* begin GIVEN TEXT *

Note: TWEET.exe is derived and adapted from TI.exe; that can be used to generate semantic co-word maps. A version of this latter program adapted for the Korean character set is available at http://www.leydesdorff.net/krkwic . A version for Chinese is available at http://www.leydesdorff.net/software/Chinese/index.htm. For languages using the Latin alphabet, one is advised to use tweet.exe and not ti.exe; and analogously FrqTwt.exe and not FrqList.exe.
input files
The program needs two inputs, namely, (a) the name of the file “words.txt” that contains the words (as variables) in ASCII format, and (b) a file “text.txt” in which each line provides a textual unit of analysis (e.g., a tweet). The number of lines is unlimited, but each line can at the maximum contain 4000 characters. Each line has to be ended with a hard carriage return (CR + LF). Save the file as plain text (DOS) with CR/LF in Word or in an ASCII editor such as Notepad.
The number of words (variables) is limited to 1024; but keep in mind that most programs (e.g., Excel) will not allow you to handle more than 256 variables in the follow-up. The words have to be on separate lines which are ended with a hard character return and line feed. (Save in Word as plain text (DOS) with CR/LF or use an ASCII editor (Notepad) for saving the file.)
• One can build a word frequency list with Frqtwt.Exe. This program reads <text.txt> and allows for the specification of a stopword list in <stopword.txt>. The results are provided as uppercase in the file <wrdfrq.txt>, and in a number of files for separate types of data: hashtag.dbf (words preceded with #), atsign.dbf (@), word.dbf, a_sand.dbf (&). (.dbf-files can be used in Excel; there are also .txt files.) These types are combined in wrdfrq.dbf in several columns. The various files facilitate the construction of a file words.txt needed hereafter for tweet.exe .
• Stopword.txt contains 429 stopwords (available at http://www.lextek.com/manuals/onix/stopwords1.html). Both lists—the lists of words and stopwords—have to be available in the same folder as frqtwt.exe.. The program checks the words in their current form (that is, without corrections for the plural). If stopword.txt is available, these words will not be included.
· Tweet.exe runs in a DOS-type Command Box under Windows. The program and the input files—text.txt and words.txt—have to be placed in the same folder. The output files are written into this directory as well. Please, note that existing files from a previous run are overwritten by the program. Save output elsewhere if you wish to continue with the materials.
output files
The program produces three output files. Matrix.txt can be read into Excel and/or SPSS for further processing. Two files with the extension “.dat” are in DL-format (ASCII) and can be read into Pajek or UCInet for network analysis and visualization. (Pajek is freely available at http://mrvar.fdv.uni-lj.si/pajek/ ).
a. matrix.txt contains an occurrence matrix of the words in the texts. The words are also the variable names in the SPSS syntax file labels.sps. One can read matrix.txt into SPSS using the text wizard and run labels.sps thereafter.
The matrix is asymmetrical: it contains the words as the variables and the tweets as the cases. In other words, each row represents a tweet in the sequential order of the text numbering, and each column represents a word in the sequential order of the word list. (One may wish to sort the word list alphabetically before the analysis.) The words are counted as frequencies with +1 for each occurrence.

* end GIVEN TEXT *
* begin DATA PROVIDED *

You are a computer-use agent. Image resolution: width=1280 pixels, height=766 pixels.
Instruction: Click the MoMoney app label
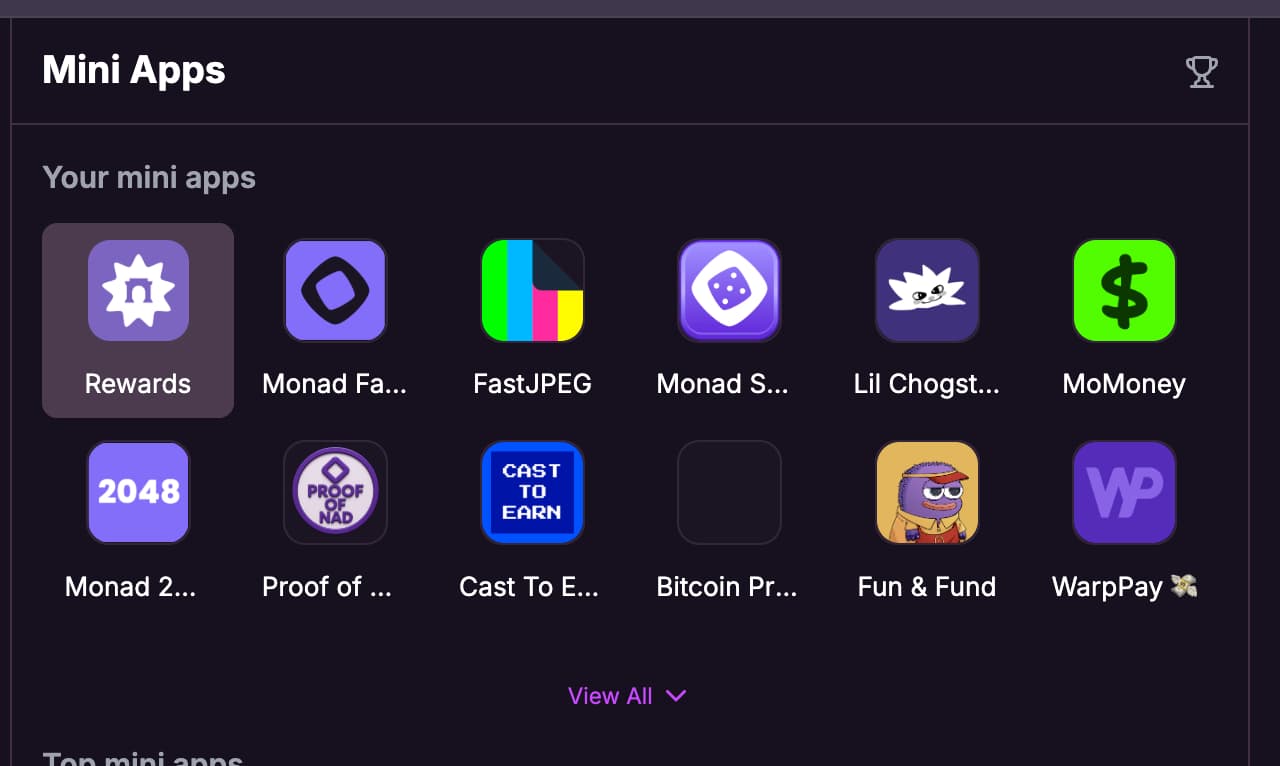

* end DATA PROVIDED *

TASKS AND EXERCISES:
(a) In the TWEET.exe documentation, what is the maximum number of characters that each line of text.txt may contain?
(b) Continue the TWEET.exe documentation from its last sentence.

EXERCISE RESPONSES:
(a) Each line may contain at most 4000 characters.

(b)
b. coocc.dat contains a co-occurrence matrix of the words from this same data. This matrix is symmetrical and it contains the words both as variables and as row labels. The main diagonal is set to zero. The number of co-occurrences is equal to the multiplication of occurrences in each of the texts. (The procedure is similar to the routine “affiliations” in UCInet, but the main diagonal is here set to zero in this matrix.) The file coocc.dat contains this information in the DL-format that can be read by Pajek or UCInet.
c. Optionally: cosine.dat contains a cosine-normalized co-occurrence matrix of the words in the same data. Normalization is based on the cosine between the variables conceptualized as vectors (Salton & McGill, 1983). (The procedure is similar to using the file matrix.txt as input to the routine Proximity in SPSS.) The file cosine.dat contains this information in the Pajek-format. The size of the nodes is equal to the logarithm of the occurrences of the respective word; this feature can be turned on in Pajek. Tweet.exe can be stopped after running coocc.dbf and coocc.dat if one does not need the cosines.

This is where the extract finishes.